═══ Text shown

2.2. Exchanging Terms

The term format described above is used in Stratego programs to denote terms, but is also used to exchange terms between programs. Thus, the internal format and the external format exactly coincide. Of course, internally a Stratego program uses a data-structure in memory with pointers rather than manipulating a textual representation of terms. But this is completely hidden from the Stratego programmer. There are a few facts that are useful to be aware of, though.

TODO: Is maximal sharing currently preserved?

The internal representation used in Stratego programs maintains maximal sharing of subterms. This means that all occurrences of a subterm are represented by a pointer to the same node in memory. This makes comparing terms in Stratego for syntactic equality a very cheap operation, i.e., just a pointer comparison.

TODO: picture of tree vs dag representation

When writing a term to a file in order to exchange it with another tool there are several representations to choose from. The textual format described above is the canonical meaning of terms, but does not preserve maximal sharing. Therefore, there is also a Binary ATerm Format (BAF) that preserves sharing in terms. The program baffle can be used to convert between the textual and binary representations.

══════
═══ Dataset

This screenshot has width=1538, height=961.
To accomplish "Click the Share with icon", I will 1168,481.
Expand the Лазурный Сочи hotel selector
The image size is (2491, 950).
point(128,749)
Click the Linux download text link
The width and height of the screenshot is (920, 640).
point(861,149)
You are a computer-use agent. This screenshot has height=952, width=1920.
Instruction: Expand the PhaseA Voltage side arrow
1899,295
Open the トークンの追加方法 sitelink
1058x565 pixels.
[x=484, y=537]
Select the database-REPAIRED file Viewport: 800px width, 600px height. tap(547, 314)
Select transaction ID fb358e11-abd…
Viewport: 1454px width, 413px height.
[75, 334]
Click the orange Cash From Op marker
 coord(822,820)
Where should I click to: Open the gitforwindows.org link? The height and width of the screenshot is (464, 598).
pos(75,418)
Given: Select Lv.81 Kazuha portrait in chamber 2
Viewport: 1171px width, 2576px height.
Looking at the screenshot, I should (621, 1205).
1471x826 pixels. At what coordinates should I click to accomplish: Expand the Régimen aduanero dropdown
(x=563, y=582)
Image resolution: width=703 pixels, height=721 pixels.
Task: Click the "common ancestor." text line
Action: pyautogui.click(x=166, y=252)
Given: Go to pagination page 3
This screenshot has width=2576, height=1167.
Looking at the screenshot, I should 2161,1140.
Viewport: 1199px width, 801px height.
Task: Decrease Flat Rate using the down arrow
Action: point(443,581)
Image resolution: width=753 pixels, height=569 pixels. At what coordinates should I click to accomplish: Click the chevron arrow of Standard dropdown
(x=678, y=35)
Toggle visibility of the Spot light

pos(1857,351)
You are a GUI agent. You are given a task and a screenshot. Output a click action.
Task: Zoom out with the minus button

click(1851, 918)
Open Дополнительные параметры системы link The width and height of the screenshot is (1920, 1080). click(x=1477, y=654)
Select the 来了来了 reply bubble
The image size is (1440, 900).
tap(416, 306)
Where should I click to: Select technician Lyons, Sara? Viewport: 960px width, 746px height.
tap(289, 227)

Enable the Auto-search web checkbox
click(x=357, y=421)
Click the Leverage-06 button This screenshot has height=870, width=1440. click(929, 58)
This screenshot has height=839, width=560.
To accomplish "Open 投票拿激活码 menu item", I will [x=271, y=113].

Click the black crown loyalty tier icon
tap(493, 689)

══════

Exercise requirements:
• 1. Can you revise the passage on exchanging terms, everything from "TODO: Is maximal" down to "a pointer comparison.", so that "node" becomes "vertex"?
• 2. What comes next in the passage on exchanging terms? Pick up right after its final sentence and keep writing.

Written answers:
• 1.
TODO: Is maximal sharing currently preserved?

The internal representation used in Stratego programs maintains maximal sharing of subterms. This means that all occurrences of a subterm are represented by a pointer to the same vertex in memory. This makes comparing terms in Stratego for syntactic equality a very cheap operation, i.e., just a pointer comparison.

• 2.
2.3. Inspecting Terms

TODO: Does pp-aterm still exist?

As a Stratego programmer you will be looking a lot at raw ATerms. Stratego pioneers would do this by opening an ATerm file in emacs and trying to get a sense of the structure by parenthesis highlighting and inserting newlines here and there. These days your life is much more pleasant through the tool pp-aterm, which adds layout to a term to make it readable. For example, parsing the following program

let function fact(n : int) : int =
      if n < 1 then 1 else (n * fact(n - 1))
 in printint(fact(10))
end

produces the following ATerm (say in file fac.trm):

Let([FunDecs([FunDec("fact",[FArg("n",Tp(Tid("int")))],Tp(Tid("int")),
If(Lt(Var("n"),Int("1")),Int("1"),Seq([Times(Var("n"),Call(Var("fact"),
[Minus(Var("n"),Int("1"))]))])))])],[Call(Var("printint"),[Call(Var(
"fact"),[Int("10")])])])

By pretty-printing the term using pp-aterm as

TODO: Is this syntax still correct?
$ pp-aterm -i fac.trm -o fac-pp.trm --max-term-size 20

we get a much more readable term:

Let(
  [ FunDecs(
      [ FunDec(
          "fact"
        , [FArg("n", Tp(Tid("int")))]
        , Tp(Tid("int"))
        , If(
            Lt(Var("n"), Int("1"))
          , Int("1")
          , Seq([ Times(Var("n"), Call(Var("fact"), [Minus(Var("n"), Int("1"))]))
                ])
          )
        )
      ]
    )
  ]
, [ Call(Var("printint"), [Call(Var("fact"), [Int("10")])])
  ]
)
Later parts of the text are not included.